→ Your instructions:
The expected output is every entry, copied exactly.

Segment Start: The data

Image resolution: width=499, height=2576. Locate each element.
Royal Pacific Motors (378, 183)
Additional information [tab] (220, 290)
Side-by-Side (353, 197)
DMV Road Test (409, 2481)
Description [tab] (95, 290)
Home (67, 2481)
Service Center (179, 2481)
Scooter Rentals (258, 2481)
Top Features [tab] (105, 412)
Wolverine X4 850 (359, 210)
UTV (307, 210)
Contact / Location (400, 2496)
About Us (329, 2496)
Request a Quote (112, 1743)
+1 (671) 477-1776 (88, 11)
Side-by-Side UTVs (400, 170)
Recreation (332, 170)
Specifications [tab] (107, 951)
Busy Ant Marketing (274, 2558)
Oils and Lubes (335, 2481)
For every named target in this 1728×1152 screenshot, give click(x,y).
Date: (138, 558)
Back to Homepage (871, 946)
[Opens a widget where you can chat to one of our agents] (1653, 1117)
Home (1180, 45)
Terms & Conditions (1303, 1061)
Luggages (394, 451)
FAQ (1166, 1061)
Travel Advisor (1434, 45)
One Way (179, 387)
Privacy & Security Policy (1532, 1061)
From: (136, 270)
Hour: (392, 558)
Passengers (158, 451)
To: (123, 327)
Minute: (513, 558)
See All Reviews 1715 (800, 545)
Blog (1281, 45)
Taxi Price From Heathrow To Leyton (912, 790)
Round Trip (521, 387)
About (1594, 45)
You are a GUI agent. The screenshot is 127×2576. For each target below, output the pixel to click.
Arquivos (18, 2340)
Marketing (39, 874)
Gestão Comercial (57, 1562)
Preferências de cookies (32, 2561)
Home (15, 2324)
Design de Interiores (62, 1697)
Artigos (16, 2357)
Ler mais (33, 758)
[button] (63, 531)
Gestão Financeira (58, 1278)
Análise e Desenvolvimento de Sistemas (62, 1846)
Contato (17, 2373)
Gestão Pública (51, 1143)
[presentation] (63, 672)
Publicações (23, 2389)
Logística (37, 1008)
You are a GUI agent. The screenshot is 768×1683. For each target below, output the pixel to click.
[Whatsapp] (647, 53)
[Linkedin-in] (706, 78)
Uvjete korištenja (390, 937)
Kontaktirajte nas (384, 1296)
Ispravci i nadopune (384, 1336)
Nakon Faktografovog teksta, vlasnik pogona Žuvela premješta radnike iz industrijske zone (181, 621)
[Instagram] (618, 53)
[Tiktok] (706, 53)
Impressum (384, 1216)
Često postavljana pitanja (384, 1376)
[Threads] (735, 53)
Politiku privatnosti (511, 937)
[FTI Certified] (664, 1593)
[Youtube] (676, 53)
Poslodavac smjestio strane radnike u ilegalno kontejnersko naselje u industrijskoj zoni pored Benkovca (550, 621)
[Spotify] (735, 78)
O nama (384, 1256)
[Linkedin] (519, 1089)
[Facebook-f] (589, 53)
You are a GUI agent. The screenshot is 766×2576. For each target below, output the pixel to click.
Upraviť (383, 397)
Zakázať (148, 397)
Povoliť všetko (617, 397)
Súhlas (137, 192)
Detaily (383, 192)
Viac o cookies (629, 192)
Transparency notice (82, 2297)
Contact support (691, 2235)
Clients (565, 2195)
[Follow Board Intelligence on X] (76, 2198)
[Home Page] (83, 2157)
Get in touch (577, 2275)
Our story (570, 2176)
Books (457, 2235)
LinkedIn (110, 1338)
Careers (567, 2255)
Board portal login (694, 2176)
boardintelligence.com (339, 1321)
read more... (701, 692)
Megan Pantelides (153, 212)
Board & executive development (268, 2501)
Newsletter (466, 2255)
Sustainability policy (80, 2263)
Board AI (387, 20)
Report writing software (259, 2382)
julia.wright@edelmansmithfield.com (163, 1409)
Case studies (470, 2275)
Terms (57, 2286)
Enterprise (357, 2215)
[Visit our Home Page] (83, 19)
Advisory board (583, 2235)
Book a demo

Segment End: The data

→ Result of the task:
Image resolution: width=499, height=2576. Locate each element.
Royal Pacific Motors (378, 183)
Additional information [tab] (220, 290)
Side-by-Side (353, 197)
DMV Road Test (409, 2481)
Description [tab] (95, 290)
Home (67, 2481)
Service Center (179, 2481)
Scooter Rentals (258, 2481)
Top Features [tab] (105, 412)
Wolverine X4 850 (359, 210)
UTV (307, 210)
Contact / Location (400, 2496)
About Us (329, 2496)
Request a Quote (112, 1743)
+1 (671) 477-1776 (88, 11)
Side-by-Side UTVs (400, 170)
Recreation (332, 170)
Specifications [tab] (107, 951)
Busy Ant Marketing (274, 2558)
Oils and Lubes (335, 2481)
For every named target in this 1728×1152 screenshot, give click(x,y).
Date: (138, 558)
Back to Homepage (871, 946)
[Opens a widget where you can chat to one of our agents] (1653, 1117)
Home (1180, 45)
Terms & Conditions (1303, 1061)
Luggages (394, 451)
FAQ (1166, 1061)
Travel Advisor (1434, 45)
One Way (179, 387)
Privacy & Security Policy (1532, 1061)
From: (136, 270)
Hour: (392, 558)
Passengers (158, 451)
To: (123, 327)
Minute: (513, 558)
See All Reviews 1715 (800, 545)
Blog (1281, 45)
Taxi Price From Heathrow To Leyton (912, 790)
Round Trip (521, 387)
About (1594, 45)
You are a GUI agent. The screenshot is 127×2576. For each target below, output the pixel to click.
Arquivos (18, 2340)
Marketing (39, 874)
Gestão Comercial (57, 1562)
Preferências de cookies (32, 2561)
Home (15, 2324)
Design de Interiores (62, 1697)
Artigos (16, 2357)
Ler mais (33, 758)
[button] (63, 531)
Gestão Financeira (58, 1278)
Análise e Desenvolvimento de Sistemas (62, 1846)
Contato (17, 2373)
Gestão Pública (51, 1143)
[presentation] (63, 672)
Publicações (23, 2389)
Logística (37, 1008)
You are a GUI agent. The screenshot is 768×1683. For each target below, output the pixel to click.
[Whatsapp] (647, 53)
[Linkedin-in] (706, 78)
Uvjete korištenja (390, 937)
Kontaktirajte nas (384, 1296)
Ispravci i nadopune (384, 1336)
Nakon Faktografovog teksta, vlasnik pogona Žuvela premješta radnike iz industrijske zone (181, 621)
[Instagram] (618, 53)
[Tiktok] (706, 53)
Impressum (384, 1216)
Često postavljana pitanja (384, 1376)
[Threads] (735, 53)
Politiku privatnosti (511, 937)
[FTI Certified] (664, 1593)
[Youtube] (676, 53)
Poslodavac smjestio strane radnike u ilegalno kontejnersko naselje u industrijskoj zoni pored Benkovca (550, 621)
[Spotify] (735, 78)
O nama (384, 1256)
[Linkedin] (519, 1089)
[Facebook-f] (589, 53)
You are a GUI agent. The screenshot is 766×2576. For each target below, output the pixel to click.
Upraviť (383, 397)
Zakázať (148, 397)
Povoliť všetko (617, 397)
Súhlas (137, 192)
Detaily (383, 192)
Viac o cookies (629, 192)
Transparency notice (82, 2297)
Contact support (691, 2235)
Clients (565, 2195)
[Follow Board Intelligence on X] (76, 2198)
[Home Page] (83, 2157)
Get in touch (577, 2275)
Our story (570, 2176)
Books (457, 2235)
LinkedIn (110, 1338)
Careers (567, 2255)
Board portal login (694, 2176)
boardintelligence.com (339, 1321)
read more... (701, 692)
Megan Pantelides (153, 212)
Board & executive development (268, 2501)
Newsletter (466, 2255)
Sustainability policy (80, 2263)
Board AI (387, 20)
Report writing software (259, 2382)
julia.wright@edelmansmithfield.com (163, 1409)
Case studies (470, 2275)
Terms (57, 2286)
Enterprise (357, 2215)
[Visit our Home Page] (83, 19)
Advisory board (583, 2235)
Book a demo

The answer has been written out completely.